Wie anders heute! Dass die Bundesrepublik eine ihrer schwersten Krisen durchmacht, ist nicht nur die Erfindung von Hundt, Sinn und Miegel. Auch weniger katastrophisch veranlagte Beobachter räumen ein, dass die Schwierigkeiten von damals harmlos waren gegenüber der Globalisierungs- wie der Demographiekrise von heute. Doch merkwürdig: Während Vietnamkrieg, Ölkrise und der schon 20 Jahre zuvor besiegte Nationalsozialismus intellektuelle Höchstleistungen produzierten, bleibt das Feld, auf dem fünf Millionen Arbeitslose gedeihen, analytisch unfruchtbar. Keine revolutionäre Theorie macht ihnen Mut, keine gesellschaftspolitische Alternative beunruhigt den neoliberalen Mainstream. Fast widerstandslos hat sich eine Sichtweise durchgesetzt, die allein im Sparen und Lohnsenken das Heil des deformierten Arbeitsmarktes sieht.

Was geschehen muss, mag im Detail zwischen FDP, CDU und SPD schwanken, die Richtung ist nirgends umstritten, allenfalls die Stärke der Zumutungen. Zwar legen die Gewerkschaften Einspruch ein, doch fast niemand hört zu. Während in den 70er Jahren fast jede noch so krude Theorie auf Millionen Leser, Verstärker und viele gläubige Adepten zählen konnte, ist die gesellschaftliche Krise heute ein reines Problem der Angebotstheorie. Es ist, als ob Marx und das revolutionäre Pathos so wenig existierten wie Lord Keynes und die sozialstaatliche Verheißung. Wirtschaftstheorie ist gefragt, aber nur eine, die den Deutschen mehr Arbeit und weniger Lohn verheißt. Es scheint, als ob der ideologiewidrige Zusammenbruch des real existierenden Sozialismus die Analyse- und Utopiekraft einer ganzen Generation erschöpft hat. Und das ist wohl auch der tiefere Grund der intellektuellen Misere.

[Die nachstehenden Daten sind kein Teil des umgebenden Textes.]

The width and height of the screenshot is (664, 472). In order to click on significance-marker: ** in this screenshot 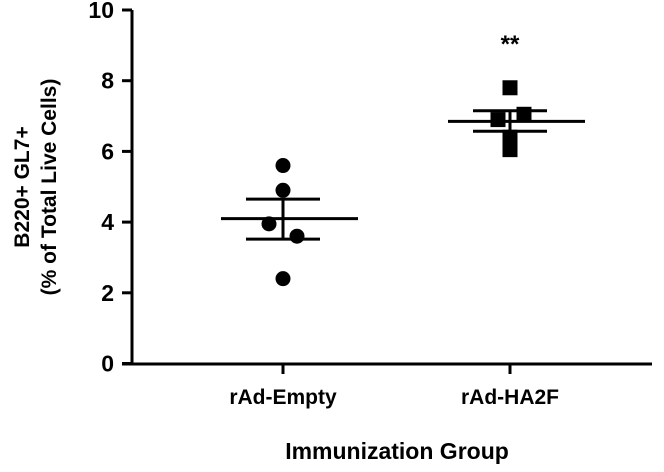, I will do `click(510, 44)`.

Wer sich in der Einschätzung des Ganges der Geschichte so verschätzt hat wie die antikapitalistische Linke der alten Bundesrepublik, hat seinen Anspruch auf die Deutungshoheit des Geschehens verwirkt. Wie die Konservativen sich nie von ihrer Nähe zum Nationalsozialismus in der Weimarer Republik erholt haben, so hat das Irren der falschen Revolutionäre dem Neoliberalismus einen billigen Sieg beschert. Und so, wie im Machbarkeitswahn des Wiederaufbaus nach dem Kriege sich das Gleichgewicht von rechts nach links verschob, hat die Republik nun eine neoliberale Schlagseite. Doch dies ist nicht Schuld der vielen Nachbeter einer unanfechtbaren Wahrheit, sondern späte Folge des Versagens der Linken.

Die intellektuelle Debatte in der Bundesrepublik ist auch deshalb so armselig, weil Schuldeingeständnis und Aufarbeitung – anders als in den 60er Jahren des vorigen Jahrhunderts – unterblieben sind. Die späte Anerkennung der Tatsache, dass die Zerstörung Dresdens ein Verbrechen und die Vertreibung der Deutschen aus den Ostgebieten eine humanitäre Katastrophe waren, mag ein Anfang sein, er reicht aber offenbar nicht aus, der vermeintlichen Unabänderlichkeit des Marktgeschehens ein glaubwürdiges Halt von links entgegenzuschleudern.

Der Autor war Staatssekretär und ist Publizist.